§ WHAT IS EXPECTED:
Transcribe the listing below verbatim, reproducing every line without any alteration.

--- BEGIN STORED ROWS ---

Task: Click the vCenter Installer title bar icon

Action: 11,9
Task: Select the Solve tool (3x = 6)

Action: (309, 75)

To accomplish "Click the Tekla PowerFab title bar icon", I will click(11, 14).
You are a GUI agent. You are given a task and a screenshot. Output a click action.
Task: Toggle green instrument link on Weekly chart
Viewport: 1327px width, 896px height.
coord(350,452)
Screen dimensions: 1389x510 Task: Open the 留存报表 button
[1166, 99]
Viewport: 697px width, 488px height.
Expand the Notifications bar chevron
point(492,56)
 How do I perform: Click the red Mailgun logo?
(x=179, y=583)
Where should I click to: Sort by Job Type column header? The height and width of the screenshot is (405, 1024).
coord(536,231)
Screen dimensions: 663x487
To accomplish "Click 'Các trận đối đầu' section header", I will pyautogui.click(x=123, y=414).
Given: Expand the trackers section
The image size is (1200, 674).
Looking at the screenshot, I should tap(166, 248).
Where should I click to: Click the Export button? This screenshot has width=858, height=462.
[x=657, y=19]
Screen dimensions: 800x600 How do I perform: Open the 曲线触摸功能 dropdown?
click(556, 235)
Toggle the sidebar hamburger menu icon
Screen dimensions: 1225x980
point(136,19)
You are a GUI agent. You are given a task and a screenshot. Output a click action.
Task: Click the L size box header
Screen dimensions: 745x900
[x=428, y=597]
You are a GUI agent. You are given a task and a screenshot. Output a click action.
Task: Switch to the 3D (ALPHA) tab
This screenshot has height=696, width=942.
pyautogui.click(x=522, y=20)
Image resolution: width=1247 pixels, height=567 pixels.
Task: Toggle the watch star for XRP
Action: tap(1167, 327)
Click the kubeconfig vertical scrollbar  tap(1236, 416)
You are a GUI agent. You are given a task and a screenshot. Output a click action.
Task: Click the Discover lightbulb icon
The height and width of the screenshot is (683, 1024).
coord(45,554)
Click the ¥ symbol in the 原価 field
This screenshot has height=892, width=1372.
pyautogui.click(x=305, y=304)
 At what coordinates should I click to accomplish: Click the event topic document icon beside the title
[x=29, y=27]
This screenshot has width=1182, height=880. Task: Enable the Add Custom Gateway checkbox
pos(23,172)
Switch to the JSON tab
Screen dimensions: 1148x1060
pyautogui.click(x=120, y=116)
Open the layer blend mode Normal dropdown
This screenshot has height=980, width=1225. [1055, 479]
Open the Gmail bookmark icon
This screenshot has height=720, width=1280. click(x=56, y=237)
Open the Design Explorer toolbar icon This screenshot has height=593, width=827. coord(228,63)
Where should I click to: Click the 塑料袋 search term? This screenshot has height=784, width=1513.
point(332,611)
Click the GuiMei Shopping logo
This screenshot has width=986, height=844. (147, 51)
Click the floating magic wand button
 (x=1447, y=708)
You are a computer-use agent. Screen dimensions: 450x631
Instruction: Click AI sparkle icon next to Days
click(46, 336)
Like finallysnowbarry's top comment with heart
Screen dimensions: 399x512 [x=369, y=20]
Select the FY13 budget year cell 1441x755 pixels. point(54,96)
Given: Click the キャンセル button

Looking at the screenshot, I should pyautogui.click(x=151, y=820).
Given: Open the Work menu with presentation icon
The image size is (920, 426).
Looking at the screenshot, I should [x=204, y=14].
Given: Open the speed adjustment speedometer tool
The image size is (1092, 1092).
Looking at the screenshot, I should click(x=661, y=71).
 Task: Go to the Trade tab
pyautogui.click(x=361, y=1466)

--- END STORED ROWS ---

§ RESPONSE TO THIS EXERCISE:
Task: Click the vCenter Installer title bar icon

Action: 11,9
Task: Select the Solve tool (3x = 6)

Action: (309, 75)

To accomplish "Click the Tekla PowerFab title bar icon", I will click(11, 14).
You are a GUI agent. You are given a task and a screenshot. Output a click action.
Task: Toggle green instrument link on Weekly chart
Viewport: 1327px width, 896px height.
coord(350,452)
Screen dimensions: 1389x510 Task: Open the 留存报表 button
[1166, 99]
Viewport: 697px width, 488px height.
Expand the Notifications bar chevron
point(492,56)
 How do I perform: Click the red Mailgun logo?
(x=179, y=583)
Where should I click to: Sort by Job Type column header? The height and width of the screenshot is (405, 1024).
coord(536,231)
Screen dimensions: 663x487
To accomplish "Click 'Các trận đối đầu' section header", I will pyautogui.click(x=123, y=414).
Given: Expand the trackers section
The image size is (1200, 674).
Looking at the screenshot, I should tap(166, 248).
Where should I click to: Click the Export button? This screenshot has width=858, height=462.
[x=657, y=19]
Screen dimensions: 800x600 How do I perform: Open the 曲线触摸功能 dropdown?
click(556, 235)
Toggle the sidebar hamburger menu icon
Screen dimensions: 1225x980
point(136,19)
You are a GUI agent. You are given a task and a screenshot. Output a click action.
Task: Click the L size box header
Screen dimensions: 745x900
[x=428, y=597]
You are a GUI agent. You are given a task and a screenshot. Output a click action.
Task: Switch to the 3D (ALPHA) tab
This screenshot has height=696, width=942.
pyautogui.click(x=522, y=20)
Image resolution: width=1247 pixels, height=567 pixels.
Task: Toggle the watch star for XRP
Action: tap(1167, 327)
Click the kubeconfig vertical scrollbar  tap(1236, 416)
You are a GUI agent. You are given a task and a screenshot. Output a click action.
Task: Click the Discover lightbulb icon
The height and width of the screenshot is (683, 1024).
coord(45,554)
Click the ¥ symbol in the 原価 field
This screenshot has height=892, width=1372.
pyautogui.click(x=305, y=304)
 At what coordinates should I click to accomplish: Click the event topic document icon beside the title
[x=29, y=27]
This screenshot has width=1182, height=880. Task: Enable the Add Custom Gateway checkbox
pos(23,172)
Switch to the JSON tab
Screen dimensions: 1148x1060
pyautogui.click(x=120, y=116)
Open the layer blend mode Normal dropdown
This screenshot has height=980, width=1225. [1055, 479]
Open the Gmail bookmark icon
This screenshot has height=720, width=1280. click(x=56, y=237)
Open the Design Explorer toolbar icon This screenshot has height=593, width=827. coord(228,63)
Where should I click to: Click the 塑料袋 search term? This screenshot has height=784, width=1513.
point(332,611)
Click the GuiMei Shopping logo
This screenshot has width=986, height=844. (147, 51)
Click the floating magic wand button
 (x=1447, y=708)
You are a computer-use agent. Screen dimensions: 450x631
Instruction: Click AI sparkle icon next to Days
click(46, 336)
Like finallysnowbarry's top comment with heart
Screen dimensions: 399x512 [x=369, y=20]
Select the FY13 budget year cell 1441x755 pixels. point(54,96)
Given: Click the キャンセル button

Looking at the screenshot, I should pyautogui.click(x=151, y=820).
Given: Open the Work menu with presentation icon
The image size is (920, 426).
Looking at the screenshot, I should [x=204, y=14].
Given: Open the speed adjustment speedometer tool
The image size is (1092, 1092).
Looking at the screenshot, I should click(x=661, y=71).
 Task: Go to the Trade tab
pyautogui.click(x=361, y=1466)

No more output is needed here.